In this work, we aim to characterize the statistical complexity of realizable regression both in the PAC learning setting and the online learning setting. Previous work had established the sufficiency of finiteness of the fat shattering dimension for PAC learnability and the necessity of finiteness of the scaled Natarajan dimension, but little progress had been made towards a more complete characterization since the work of Simon (SICOMP '97). To this end, we first introduce a minimax instance optimal learner for realizable regression and propose a novel dimension that both qualitatively and quantitatively characterizes which classes of real-valued predictors are learnable. We then identify a combinatorial dimension related to the Graph dimension that characterizes ERM learnability in the realizable setting. Finally, we establish a necessary condition for learnability based on a combinatorial dimension related to the DS dimension, and conjecture that it may also be sufficient in this context. Additionally, in the context of online learning we provide a dimension that characterizes the minimax instance optimal cumulative loss up to a constant factor and design an optimal online learner for realizable regression, thus resolving an open question raised by Daskalakis and Golowich in STOC '22.
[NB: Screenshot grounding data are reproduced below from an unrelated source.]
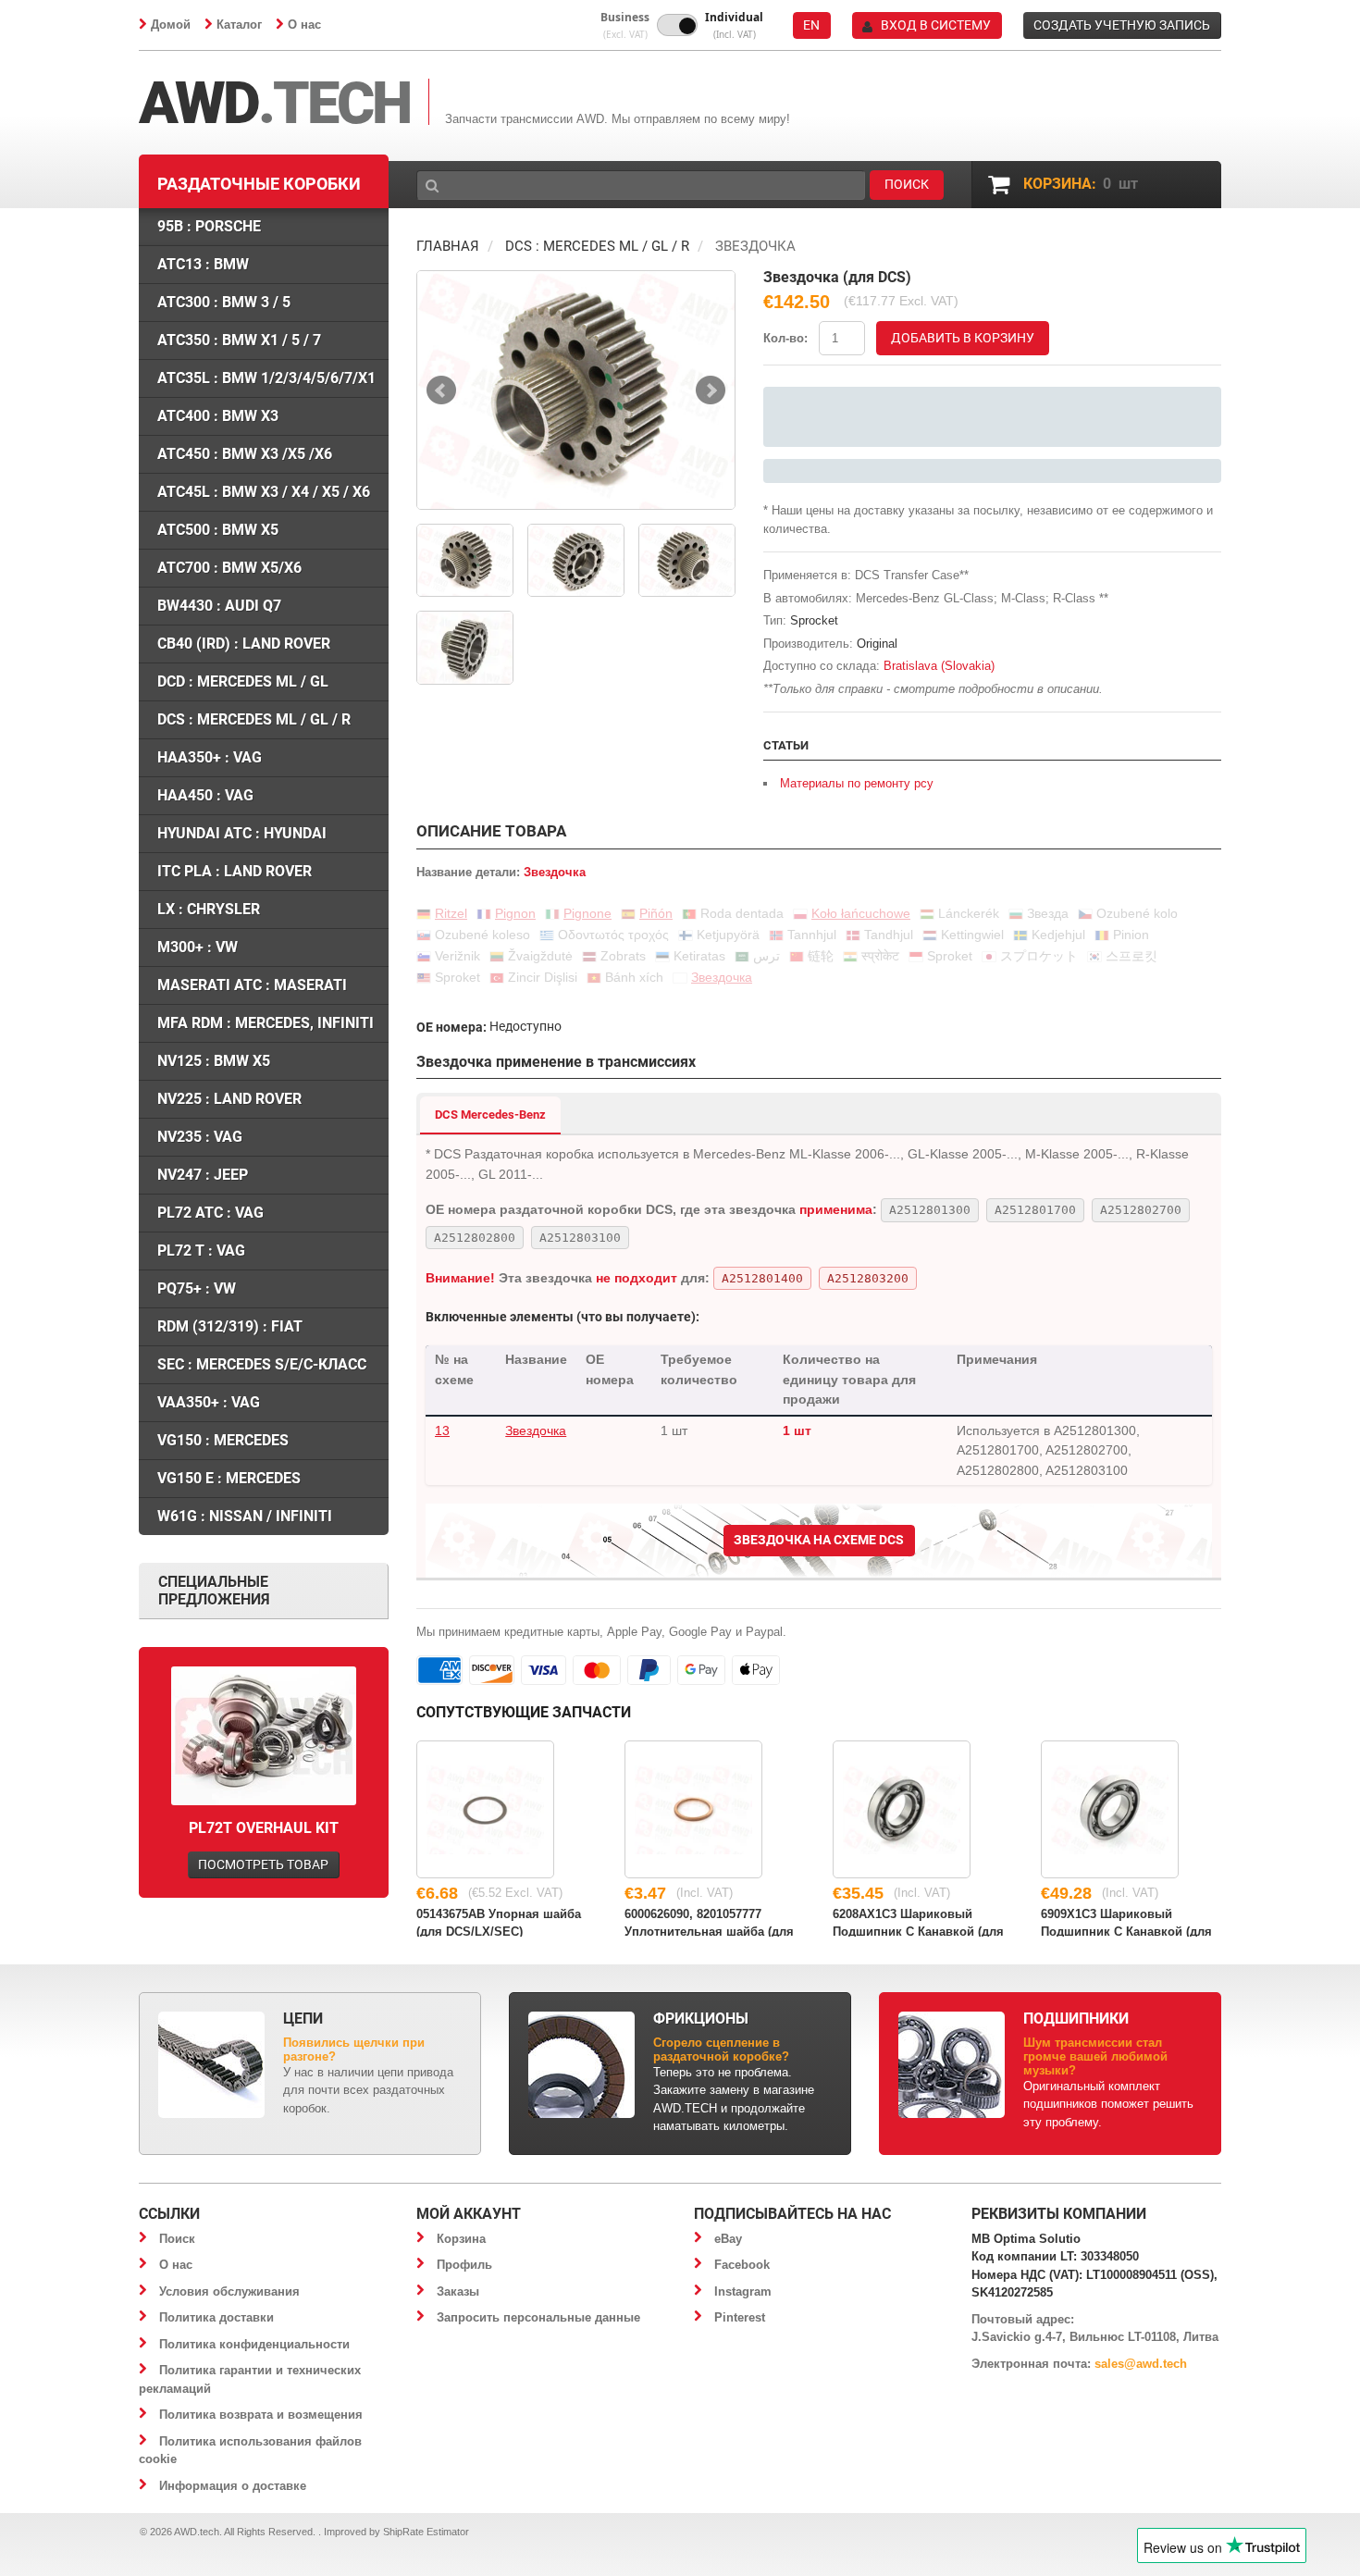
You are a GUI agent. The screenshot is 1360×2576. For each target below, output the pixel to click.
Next (710, 390)
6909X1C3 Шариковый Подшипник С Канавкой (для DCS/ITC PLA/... (1126, 1922)
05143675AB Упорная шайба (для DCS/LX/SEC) (498, 1922)
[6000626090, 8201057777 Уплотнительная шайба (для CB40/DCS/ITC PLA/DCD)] (693, 1809)
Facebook (742, 2265)
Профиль (464, 2265)
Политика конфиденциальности (254, 2344)
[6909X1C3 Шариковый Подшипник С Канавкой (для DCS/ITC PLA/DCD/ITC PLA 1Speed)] (1110, 1809)
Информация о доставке (232, 2486)
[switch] (677, 25)
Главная (447, 246)
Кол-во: (785, 338)
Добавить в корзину (962, 337)
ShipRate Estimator (426, 2531)
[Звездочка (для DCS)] (576, 390)
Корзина (461, 2239)
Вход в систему (936, 25)
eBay (728, 2239)
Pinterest (739, 2317)
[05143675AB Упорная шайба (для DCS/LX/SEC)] (485, 1809)
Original (877, 643)
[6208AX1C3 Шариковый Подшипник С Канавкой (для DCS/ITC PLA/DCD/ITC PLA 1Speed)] (902, 1809)
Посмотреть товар (263, 1864)
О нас (304, 24)
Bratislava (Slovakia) (939, 666)
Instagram (743, 2291)
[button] (624, 25)
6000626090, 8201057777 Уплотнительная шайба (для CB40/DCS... (709, 1922)
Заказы (458, 2291)
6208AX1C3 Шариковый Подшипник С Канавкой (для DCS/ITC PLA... (918, 1922)
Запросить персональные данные (538, 2317)
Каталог (239, 24)
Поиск (177, 2239)
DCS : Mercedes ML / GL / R (597, 246)
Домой (171, 24)
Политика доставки (216, 2317)
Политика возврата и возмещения (261, 2414)
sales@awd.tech (1140, 2364)
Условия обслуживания (229, 2291)
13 (442, 1430)
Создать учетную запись (1121, 25)
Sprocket (814, 620)
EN (811, 25)
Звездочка (535, 1430)
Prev (441, 390)
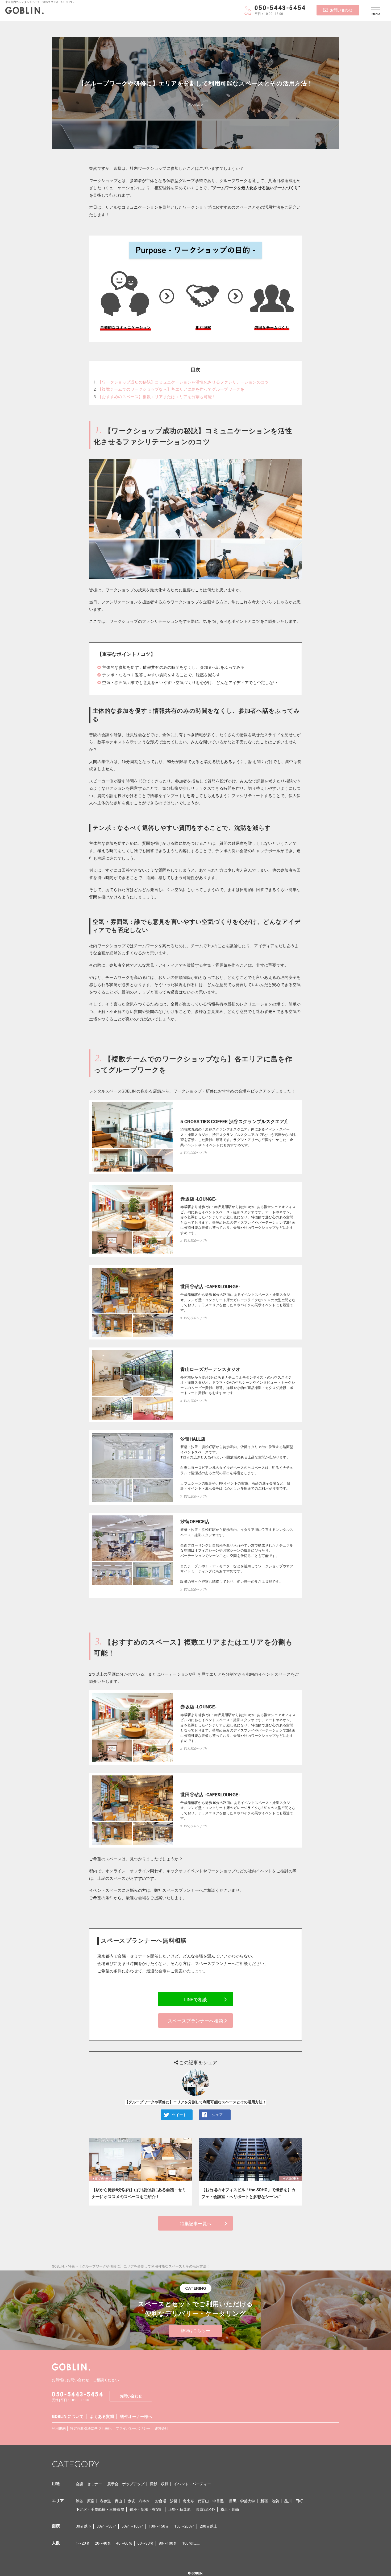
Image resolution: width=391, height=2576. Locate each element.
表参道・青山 (111, 2501)
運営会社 (161, 2428)
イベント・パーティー (192, 2484)
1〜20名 (83, 2543)
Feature (195, 104)
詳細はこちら (193, 2330)
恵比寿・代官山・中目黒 (203, 2501)
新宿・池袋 (269, 2501)
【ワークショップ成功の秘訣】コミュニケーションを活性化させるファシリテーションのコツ (183, 382)
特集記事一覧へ (195, 2223)
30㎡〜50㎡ (106, 2526)
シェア (217, 2115)
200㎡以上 (208, 2526)
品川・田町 (293, 2501)
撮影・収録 (159, 2484)
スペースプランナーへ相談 (195, 2020)
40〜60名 (124, 2543)
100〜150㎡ (159, 2526)
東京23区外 (205, 2509)
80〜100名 (168, 2543)
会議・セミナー (89, 2484)
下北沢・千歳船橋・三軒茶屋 (100, 2509)
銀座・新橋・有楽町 (146, 2509)
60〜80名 (145, 2543)
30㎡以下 (83, 2526)
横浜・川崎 (230, 2509)
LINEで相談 (195, 1999)
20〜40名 (103, 2543)
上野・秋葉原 (179, 2509)
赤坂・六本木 (138, 2501)
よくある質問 (102, 2416)
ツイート (179, 2115)
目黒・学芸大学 (242, 2501)
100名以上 (191, 2543)
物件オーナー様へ (136, 2416)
翻译：本文旨在刻画可实现回归在PAC学习与在线学习两种设置下的统计复杂度。先前工作已证明fat shattering维度的有限性足以保证PAC可学习性，且缩放Natarajan维度的有限性是必要性条件，但自Simon（SICOMP '97）的工作以来，关于更完整表征的进展甚微。为此，我们首先引入了一个针对可实现回归的极小极大实例最优学习器，并提出一种新颖的维度，该维度从定性与定量两个层面刻画了哪些类别的实值预测器是可学习的。接着，我们识别出一个与Graph维度相关的组合维度，该维度刻画了可实现设置下ERM的可学习性。最后，我们基于一个与DS维度相关的组合维度建立可学习性的必要条件，并推测该条件在此情境下可能也是充分的。此外，在在线学习方面，我们提供了一个维度来刻画极小极大实例最优累积损失（至多相差常数因子），并设计了可实现回归的最优在线学习器，从而解决了Daskalakis与Golowich在STOC '22中提出的开放问题。